The MESA Trial (Multi-Ethnic Study of Atherosclerosis) is an ongoing, multi-center, prospective longitudinal study of asymptomatic individuals across four racial/ethnic groups to evaluate the long-term cardiovascular outcomes with a ten year follow-up of 6,772 asymptomatic participants after baseline risk assessment (including CAC measurement).  The MESA study was launched in 2000.

Interim results (median follow-up 3.9 years) suggest that the coronary artery calcium score is a predictor of subsequent clinically significant coronary heart disease and may provide predictive information beyond that provided by standard risk factors, (i.e., the Framingham Risk Score). (Detrano 2008)  The authors reported that after adjustment for standard risk factors, a doubling of the CAC score resulted in a 20% increase in the risk of a major coronary event (myocardial infarction/death from CHD) and a 25% increase in the risk of any coronary event. A limitation of this study was variation in CT acquisition and reading methods across the six study centers.  The authors also caution against using the absolute calcium scores cited in the study and note that ethnic-specific calibrations of CAC scores are needed to adjust for baseline differences between different ethnic groups.  Another limitation of this interim report is the small number of measured clinical events (72 non-fatal MI, 17 fatal coronary events, 73 angina pectoris).

Another study of the MESA cohort (Lakoski, 2007) looked at CAC scores and risk of future coronary events in women.  This MESA cohort study included 3,601 asymptomatic women, age 45 to 84 years, and judged to be at low risk for coronary disease based on FRS.  The authors concluded that the presence of coronary artery calcium in women at low FRS risk was predictive of future coronary heart disease and cardiovascular events.  Compared with women with no detectable coronary artery calcium, low risk women with a CAC score greater than 0 were at increased risk for CHD (HR 6.5, 95%; CI 2.6-16.4) and cardiovascular events (HR 5.2, 95%; CI 2.5-10.8).  Low risk women with advanced coronary artery calcium (CAC score ≥ 300) had a risk of 8.6% for having a cardiovascular event over a 3.75 year period, compared with 0.6% in low risk women with CAC score of 0 and 1.9% in low risk women with CAC score 1-99.

Budoff and colleagues used a large observational data base of 25,253 asymptomatic patients undergoing CAC scoring to develop risk-adjusted multivariable models incorporating CAC scores to predict all cause mortality (Budoff 2007).  The authors reported that the CAC score provided incremental information, in addition to traditional risk factors in the prediction of all-cause mortality.

Conclusions:
Although the above studies suggest that the coronary artery calcium score may be an independent predictor of coronary artery risk, they were not designed to demonstrate an improved clinical outcome, as the result of coronary artery calcium screening.  There is currently no direct evidence that risk stratification using coronary calcium scores improves patient outcomes, i.e., the clinical utility of coronary artery calcium measurement is, as yet, unproven. 

Note:
The presence of extensive coronary artery calcium precludes the use of CT coronary angiogram (CCTA).  Therefore,  an assessment of CAC is often performed in combination with CCTA.  Many of the recently published studies of CAC explore its role in conjunction with CCTA.  These studies are not considered in this document.  CCTA is considered separately in RAD.00035.

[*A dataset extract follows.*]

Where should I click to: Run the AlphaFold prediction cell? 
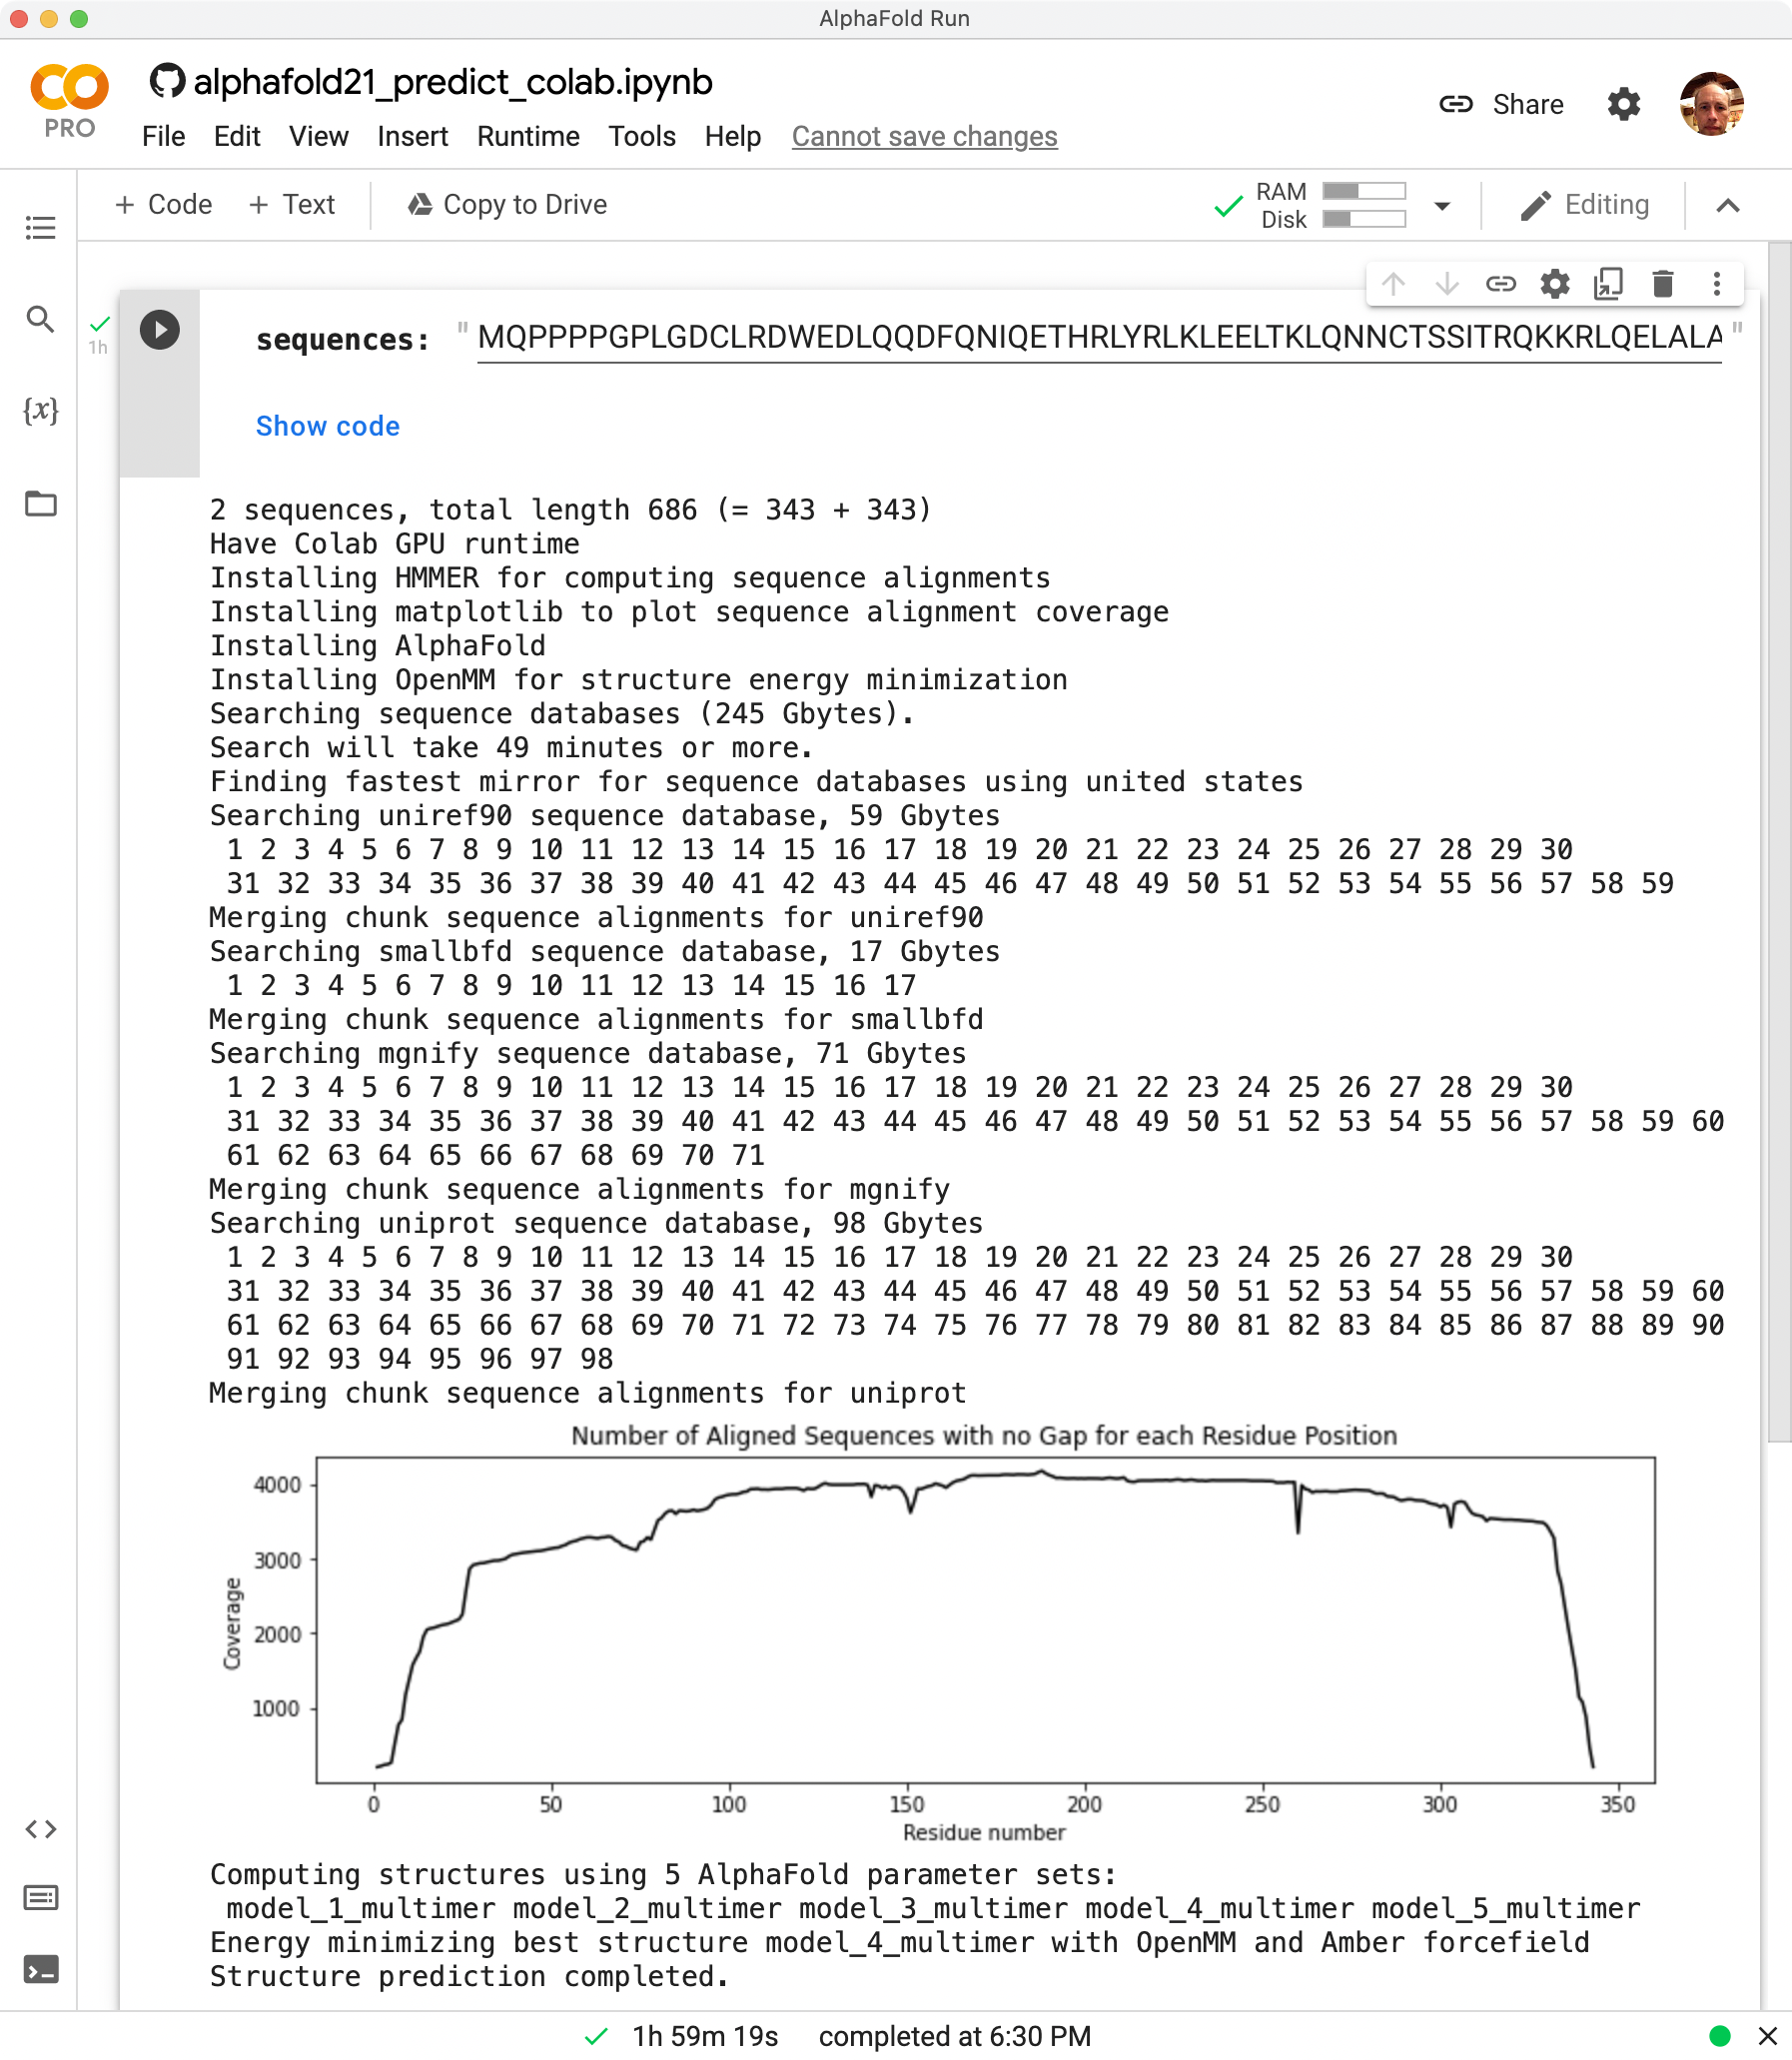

Computerized axial tomography, also called CT, CT scan, or CAT scan, is an x-ray technique that uses an x-ray-sensing unit which rotates around the body, along with a computer to create cross-sectional images. The images are generated by a computer synthesis of x-ray transmission data obtained for many different directions in a given plane. Electron beam CT and spiral or helical CT scans are types of CT scans that have very high speeds of image acquisition which eliminate the motion artifact of the beating heart, and thus, permit imaging of coronary artery calcium. Since CAD may remain silent until a major catastrophic event occurs, it has been hypothesized that detection of coronary calcium in asymptomatic patients could provide additional data of cardiac risk, potentially leading to changes in diet, lifestyle, and patient management that potentially could reduce the risk of myocardial infarction (MI).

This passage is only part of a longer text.